An exact copy of all entries is the expected answer.
####################
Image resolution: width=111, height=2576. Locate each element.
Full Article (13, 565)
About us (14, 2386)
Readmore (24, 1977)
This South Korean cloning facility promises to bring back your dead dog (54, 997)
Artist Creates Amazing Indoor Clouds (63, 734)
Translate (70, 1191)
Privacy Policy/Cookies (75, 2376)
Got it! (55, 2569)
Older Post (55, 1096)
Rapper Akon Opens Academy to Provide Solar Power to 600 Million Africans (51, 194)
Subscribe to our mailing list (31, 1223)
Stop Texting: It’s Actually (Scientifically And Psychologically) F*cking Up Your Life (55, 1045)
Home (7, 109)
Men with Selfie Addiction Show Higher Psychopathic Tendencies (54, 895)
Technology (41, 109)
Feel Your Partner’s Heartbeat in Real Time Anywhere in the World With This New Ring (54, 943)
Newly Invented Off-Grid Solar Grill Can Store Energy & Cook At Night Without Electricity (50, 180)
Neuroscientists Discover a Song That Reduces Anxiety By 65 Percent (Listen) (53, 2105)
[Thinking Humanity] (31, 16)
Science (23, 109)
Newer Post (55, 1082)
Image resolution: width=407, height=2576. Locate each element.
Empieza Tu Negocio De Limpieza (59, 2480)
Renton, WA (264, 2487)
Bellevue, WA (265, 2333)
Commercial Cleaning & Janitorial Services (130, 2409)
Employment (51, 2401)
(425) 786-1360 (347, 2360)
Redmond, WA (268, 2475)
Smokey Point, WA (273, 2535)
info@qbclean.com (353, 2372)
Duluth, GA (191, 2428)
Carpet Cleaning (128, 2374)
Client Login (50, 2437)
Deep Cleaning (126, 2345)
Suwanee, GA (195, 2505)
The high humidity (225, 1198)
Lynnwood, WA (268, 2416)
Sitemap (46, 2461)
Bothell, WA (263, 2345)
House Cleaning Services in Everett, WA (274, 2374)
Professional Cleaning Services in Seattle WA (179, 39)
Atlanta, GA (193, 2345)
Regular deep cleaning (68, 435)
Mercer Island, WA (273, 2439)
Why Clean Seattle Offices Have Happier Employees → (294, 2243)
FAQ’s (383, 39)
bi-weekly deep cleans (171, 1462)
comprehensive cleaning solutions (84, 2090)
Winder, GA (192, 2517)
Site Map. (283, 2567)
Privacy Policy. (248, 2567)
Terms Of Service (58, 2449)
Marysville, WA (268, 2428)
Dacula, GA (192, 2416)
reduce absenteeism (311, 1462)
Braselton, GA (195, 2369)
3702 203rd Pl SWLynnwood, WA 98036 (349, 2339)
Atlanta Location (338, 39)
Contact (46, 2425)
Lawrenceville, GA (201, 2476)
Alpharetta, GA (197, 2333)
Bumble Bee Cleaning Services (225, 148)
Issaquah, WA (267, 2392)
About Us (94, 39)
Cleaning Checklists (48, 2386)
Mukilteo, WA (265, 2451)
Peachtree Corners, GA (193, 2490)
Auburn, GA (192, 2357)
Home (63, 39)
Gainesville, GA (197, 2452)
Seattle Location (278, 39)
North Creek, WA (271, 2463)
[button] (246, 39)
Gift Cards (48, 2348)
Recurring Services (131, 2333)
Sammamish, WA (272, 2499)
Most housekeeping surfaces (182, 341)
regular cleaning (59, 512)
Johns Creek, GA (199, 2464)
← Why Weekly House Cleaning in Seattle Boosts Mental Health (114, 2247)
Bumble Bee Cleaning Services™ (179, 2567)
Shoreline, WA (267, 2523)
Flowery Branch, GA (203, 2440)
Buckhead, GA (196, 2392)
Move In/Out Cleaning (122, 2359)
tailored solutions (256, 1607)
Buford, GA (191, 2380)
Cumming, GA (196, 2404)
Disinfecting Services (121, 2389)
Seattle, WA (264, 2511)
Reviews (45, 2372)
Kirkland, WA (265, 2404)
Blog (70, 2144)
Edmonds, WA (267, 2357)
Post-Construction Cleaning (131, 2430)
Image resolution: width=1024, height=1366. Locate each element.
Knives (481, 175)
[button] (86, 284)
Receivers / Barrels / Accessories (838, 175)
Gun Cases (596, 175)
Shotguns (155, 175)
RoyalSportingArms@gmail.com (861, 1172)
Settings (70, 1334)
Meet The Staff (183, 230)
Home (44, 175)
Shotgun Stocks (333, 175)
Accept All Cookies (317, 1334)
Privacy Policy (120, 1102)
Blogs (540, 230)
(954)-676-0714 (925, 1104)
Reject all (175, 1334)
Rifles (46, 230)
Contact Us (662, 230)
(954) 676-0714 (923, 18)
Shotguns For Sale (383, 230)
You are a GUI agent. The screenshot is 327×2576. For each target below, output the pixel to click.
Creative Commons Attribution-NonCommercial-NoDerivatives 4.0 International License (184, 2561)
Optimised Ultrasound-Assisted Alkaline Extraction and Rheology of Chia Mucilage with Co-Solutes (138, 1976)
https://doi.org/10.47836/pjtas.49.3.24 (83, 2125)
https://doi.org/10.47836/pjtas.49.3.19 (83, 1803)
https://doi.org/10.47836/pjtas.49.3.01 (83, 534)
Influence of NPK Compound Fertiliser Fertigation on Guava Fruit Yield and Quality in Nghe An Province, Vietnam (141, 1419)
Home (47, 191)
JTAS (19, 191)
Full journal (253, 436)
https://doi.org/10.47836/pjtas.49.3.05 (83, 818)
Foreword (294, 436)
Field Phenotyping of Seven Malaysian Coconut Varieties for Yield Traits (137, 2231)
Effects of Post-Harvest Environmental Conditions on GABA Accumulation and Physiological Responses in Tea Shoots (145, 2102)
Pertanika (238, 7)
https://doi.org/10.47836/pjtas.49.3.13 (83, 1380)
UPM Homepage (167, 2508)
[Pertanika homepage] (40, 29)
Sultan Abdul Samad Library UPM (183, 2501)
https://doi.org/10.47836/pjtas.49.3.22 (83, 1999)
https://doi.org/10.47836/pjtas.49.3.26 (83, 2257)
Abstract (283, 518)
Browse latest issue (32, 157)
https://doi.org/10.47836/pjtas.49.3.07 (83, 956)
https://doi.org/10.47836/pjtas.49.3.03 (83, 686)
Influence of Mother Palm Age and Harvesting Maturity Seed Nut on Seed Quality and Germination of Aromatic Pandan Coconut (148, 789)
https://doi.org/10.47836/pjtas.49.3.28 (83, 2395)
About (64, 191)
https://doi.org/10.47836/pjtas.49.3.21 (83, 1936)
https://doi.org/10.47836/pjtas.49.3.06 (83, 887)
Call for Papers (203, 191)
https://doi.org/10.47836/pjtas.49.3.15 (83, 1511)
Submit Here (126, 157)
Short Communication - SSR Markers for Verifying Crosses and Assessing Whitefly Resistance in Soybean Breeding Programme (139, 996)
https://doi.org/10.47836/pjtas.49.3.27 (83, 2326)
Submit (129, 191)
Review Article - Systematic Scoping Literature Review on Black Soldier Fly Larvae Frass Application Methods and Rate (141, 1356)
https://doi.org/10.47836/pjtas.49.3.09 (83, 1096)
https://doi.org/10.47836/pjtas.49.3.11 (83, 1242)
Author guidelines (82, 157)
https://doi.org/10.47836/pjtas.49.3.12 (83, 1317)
####################
§ **Result for this task**:
Image resolution: width=111, height=2576. Locate each element.
Full Article (13, 565)
About us (14, 2386)
Readmore (24, 1977)
This South Korean cloning facility promises to bring back your dead dog (54, 997)
Artist Creates Amazing Indoor Clouds (63, 734)
Translate (70, 1191)
Privacy Policy/Cookies (75, 2376)
Got it! (55, 2569)
Older Post (55, 1096)
Rapper Akon Opens Academy to Provide Solar Power to 600 Million Africans (51, 194)
Subscribe to our mailing list (31, 1223)
Stop Texting: It’s Actually (Scientifically And Psychologically) F*cking Up Your Life (55, 1045)
Home (7, 109)
Men with Selfie Addiction Show Higher Psychopathic Tendencies (54, 895)
Technology (41, 109)
Feel Your Partner’s Heartbeat in Real Time Anywhere in the World With This New Ring (54, 943)
Newly Invented Off-Grid Solar Grill Can Store Energy & Cook At Night Without Electricity (50, 180)
Neuroscientists Discover a Song That Reduces Anxiety By 65 Percent (Listen) (53, 2105)
[Thinking Humanity] (31, 16)
Science (23, 109)
Newer Post (55, 1082)
Image resolution: width=407, height=2576. Locate each element.
Empieza Tu Negocio De Limpieza (59, 2480)
Renton, WA (264, 2487)
Bellevue, WA (265, 2333)
Commercial Cleaning & Janitorial Services (130, 2409)
Employment (51, 2401)
(425) 786-1360 (347, 2360)
Redmond, WA (268, 2475)
Smokey Point, WA (273, 2535)
info@qbclean.com (353, 2372)
Duluth, GA (191, 2428)
Carpet Cleaning (128, 2374)
Client Login (50, 2437)
Deep Cleaning (126, 2345)
Suwanee, GA (195, 2505)
The high humidity (225, 1198)
Lynnwood, WA (268, 2416)
Sitemap (46, 2461)
Bothell, WA (263, 2345)
House Cleaning Services in Everett, WA (274, 2374)
Professional Cleaning Services in Seattle WA (179, 39)
Atlanta, GA (193, 2345)
Regular deep cleaning (68, 435)
Mercer Island, WA (273, 2439)
Why Clean Seattle Offices Have Happier Employees → (294, 2243)
FAQ’s (383, 39)
bi-weekly deep cleans (171, 1462)
comprehensive cleaning solutions (84, 2090)
Winder, GA (192, 2517)
Site Map. (283, 2567)
Privacy Policy. (248, 2567)
Terms Of Service (58, 2449)
Marysville, WA (268, 2428)
Dacula, GA (192, 2416)
reduce absenteeism (311, 1462)
Braselton, GA (195, 2369)
3702 203rd Pl SWLynnwood, WA 98036 (349, 2339)
Atlanta Location (338, 39)
Contact (46, 2425)
Lawrenceville, GA (201, 2476)
Alpharetta, GA (197, 2333)
Bumble Bee Cleaning Services (225, 148)
Issaquah, WA (267, 2392)
About Us (94, 39)
Cleaning Checklists (48, 2386)
Mukilteo, WA (265, 2451)
Peachtree Corners, GA (193, 2490)
Auburn, GA (192, 2357)
Home (63, 39)
Gainesville, GA (197, 2452)
Seattle Location (278, 39)
North Creek, WA (271, 2463)
[button] (246, 39)
Gift Cards (48, 2348)
Recurring Services (131, 2333)
Sammamish, WA (272, 2499)
Most housekeeping surfaces (182, 341)
regular cleaning (59, 512)
Johns Creek, GA (199, 2464)
← Why Weekly House Cleaning in Seattle Boosts Mental Health (114, 2247)
Bumble Bee Cleaning Services™ (179, 2567)
Shoreline, WA (267, 2523)
Flowery Branch, GA (203, 2440)
Buckhead, GA (196, 2392)
Move In/Out Cleaning (122, 2359)
tailored solutions (256, 1607)
Buford, GA (191, 2380)
Cumming, GA (196, 2404)
Disinfecting Services (121, 2389)
Seattle, WA (264, 2511)
Reviews (45, 2372)
Kirkland, WA (265, 2404)
Blog (70, 2144)
Edmonds, WA (267, 2357)
Post-Construction Cleaning (131, 2430)
Image resolution: width=1024, height=1366. Locate each element.
Knives (481, 175)
[button] (86, 284)
Receivers / Barrels / Accessories (838, 175)
Gun Cases (596, 175)
Shotguns (155, 175)
RoyalSportingArms@gmail.com (861, 1172)
Settings (70, 1334)
Meet The Staff (183, 230)
Home (44, 175)
Shotgun Stocks (333, 175)
Accept All Cookies (317, 1334)
Privacy Policy (120, 1102)
Blogs (540, 230)
(954)-676-0714 (925, 1104)
Reject all (175, 1334)
Rifles (46, 230)
Contact Us (662, 230)
(954) 676-0714 (923, 18)
Shotguns For Sale (383, 230)
You are a GUI agent. The screenshot is 327×2576. For each target below, output the pixel to click.
Creative Commons Attribution-NonCommercial-NoDerivatives 4.0 International License (184, 2561)
Optimised Ultrasound-Assisted Alkaline Extraction and Rheology of Chia Mucilage with Co-Solutes (138, 1976)
https://doi.org/10.47836/pjtas.49.3.24 (83, 2125)
https://doi.org/10.47836/pjtas.49.3.19 (83, 1803)
https://doi.org/10.47836/pjtas.49.3.01 (83, 534)
Influence of NPK Compound Fertiliser Fertigation on Guava Fruit Yield and Quality in Nghe An Province, Vietnam (141, 1419)
Home (47, 191)
JTAS (19, 191)
Full journal (253, 436)
https://doi.org/10.47836/pjtas.49.3.05 (83, 818)
Foreword (294, 436)
Field Phenotyping of Seven Malaysian Coconut Varieties for Yield Traits (137, 2231)
Effects of Post-Harvest Environmental Conditions on GABA Accumulation and Physiological Responses in Tea Shoots (145, 2102)
Pertanika (238, 7)
https://doi.org/10.47836/pjtas.49.3.13 (83, 1380)
UPM Homepage (167, 2508)
[Pertanika homepage] (40, 29)
Sultan Abdul Samad Library UPM (183, 2501)
https://doi.org/10.47836/pjtas.49.3.22 (83, 1999)
https://doi.org/10.47836/pjtas.49.3.26 (83, 2257)
Abstract (283, 518)
Browse latest issue (32, 157)
https://doi.org/10.47836/pjtas.49.3.07 (83, 956)
https://doi.org/10.47836/pjtas.49.3.03 (83, 686)
Influence of Mother Palm Age and Harvesting Maturity Seed Nut on Seed Quality and Germination of Aromatic Pandan Coconut (148, 789)
https://doi.org/10.47836/pjtas.49.3.28 (83, 2395)
About (64, 191)
https://doi.org/10.47836/pjtas.49.3.21 (83, 1936)
https://doi.org/10.47836/pjtas.49.3.06 (83, 887)
Call for Papers (203, 191)
https://doi.org/10.47836/pjtas.49.3.15 (83, 1511)
Submit Here (126, 157)
Short Communication - SSR Markers for Verifying Crosses and Assessing Whitefly Resistance in Soybean Breeding Programme (139, 996)
https://doi.org/10.47836/pjtas.49.3.27 (83, 2326)
Submit (129, 191)
Review Article - Systematic Scoping Literature Review on Black Soldier Fly Larvae Frass Application Methods and Rate (141, 1356)
https://doi.org/10.47836/pjtas.49.3.09 (83, 1096)
https://doi.org/10.47836/pjtas.49.3.11 (83, 1242)
Author guidelines (82, 157)
https://doi.org/10.47836/pjtas.49.3.12 (83, 1317)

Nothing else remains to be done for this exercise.